Feedback of magnetic nanoparticles susceptibility to their magnetic dipole interaction with ferromagnetic GMR sensor

Abstract

Effect of individual magnetic nanoparticle on magnetization reversal of ferromagnetic layers is well know [1,2 ]. Here we present effect of ferromagnetic surface of the magnetoresistive sensor on magnetic susceptibility of nanoparticles (NPs), deposited on the sensor surface. Deposition of CoFe2O4 nanoparticles on CoFeB/Ta/CoFeB platform, containing two ferromagnetic nanolayers, changes blocking temperature of the NPs. Magnetic dipole interaction between the NPs and the platform effects frequency and field dependences of the blocking temperature of the NPs.
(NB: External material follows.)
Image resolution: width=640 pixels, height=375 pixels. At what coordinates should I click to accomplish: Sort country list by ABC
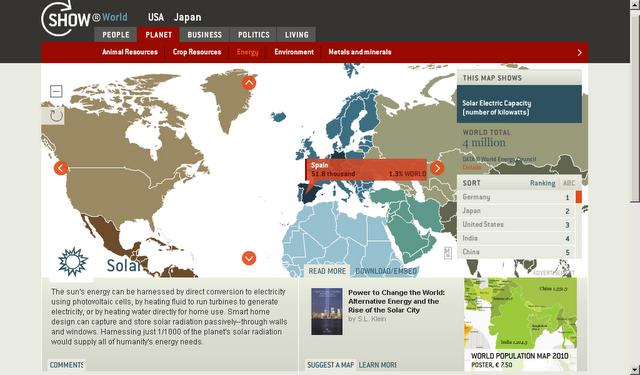(569, 183)
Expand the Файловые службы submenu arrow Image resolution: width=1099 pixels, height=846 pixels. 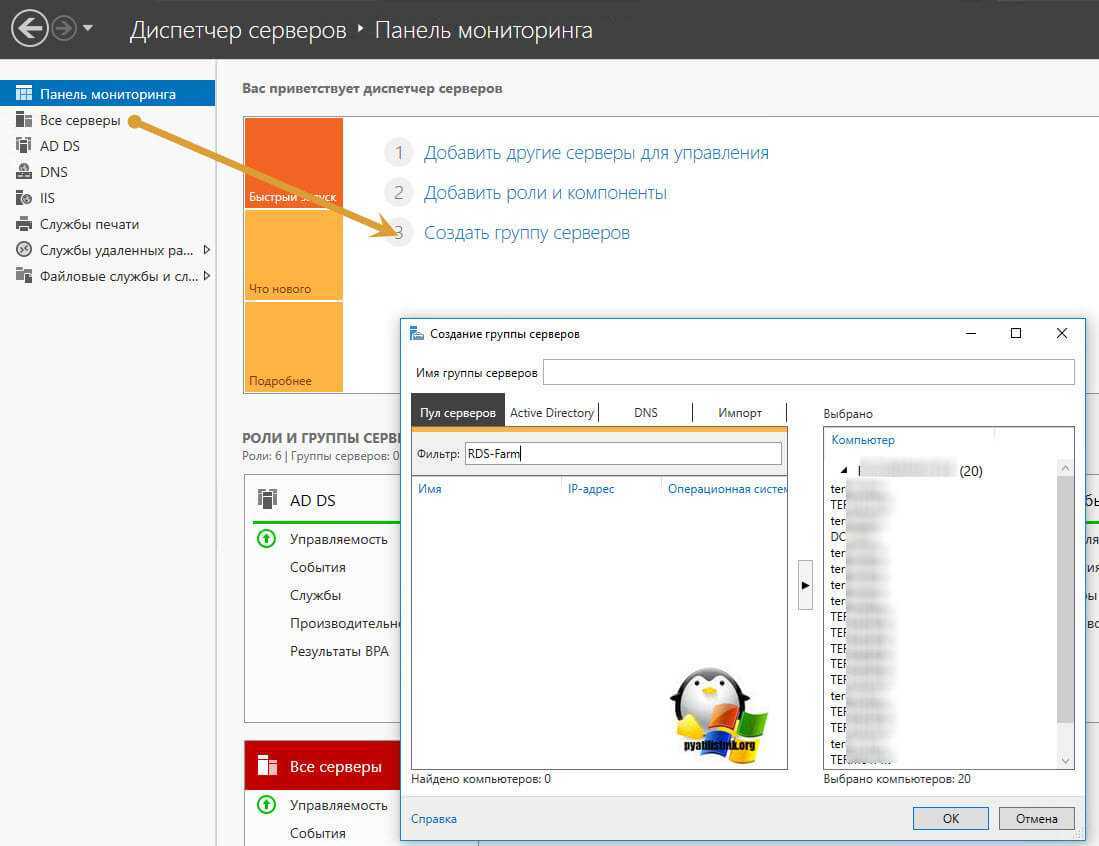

Effective barrier of magnetization reversal and blocking temperature of NP, coupled with ferromagnetic platform, are higher, than in NP deposited on diamagnetic substrate. We observed feedback of magnetic susceptibility of cobalt ferrite cubic nanoparticles on magnetic dipole interaction between NPs and ferromagnetic bilaere CoFeB/Ta/CoFeB platform. The main magnetic characteristics of dynamical magnetization reversal in NPs are changed, when they are deposited on the surface of the ferromagnetic platform.Change of the blocking temperature of NPs under the magnetic dipole interaction with platform is caused by increase of the constant of effective magnetic anisotropy of the NPs up to 15-20%.Micromagnetic modeling predicts change of platform magnetization under individual NP up to 10 % that is similar with changes of the blocking temperature, effective magnetic anisotropy and other phenomenological parameters directly determined in experiments (Fig.1).The variations of the magnetizations of the two ferromagnetic layers under alternative magnetic field were visualized by micromagnetic modeling.Obtained results have principal importance for correct data collecting in lab-on-chip devices, where concentration of the NPs or magnetically labeled biology objects should be measured. Change of the AC susceptibility of NPs caused by their magnetic dipole interaction with the platform can valuably affect estimated number of nanoparticles in real devices.  Fig.1. Calculated orientations of local magnetization in top and bottom layers of the CoFeB/Ta/CoFeB platform in presence of ferromagnetic NP on its surface in external magnetic field.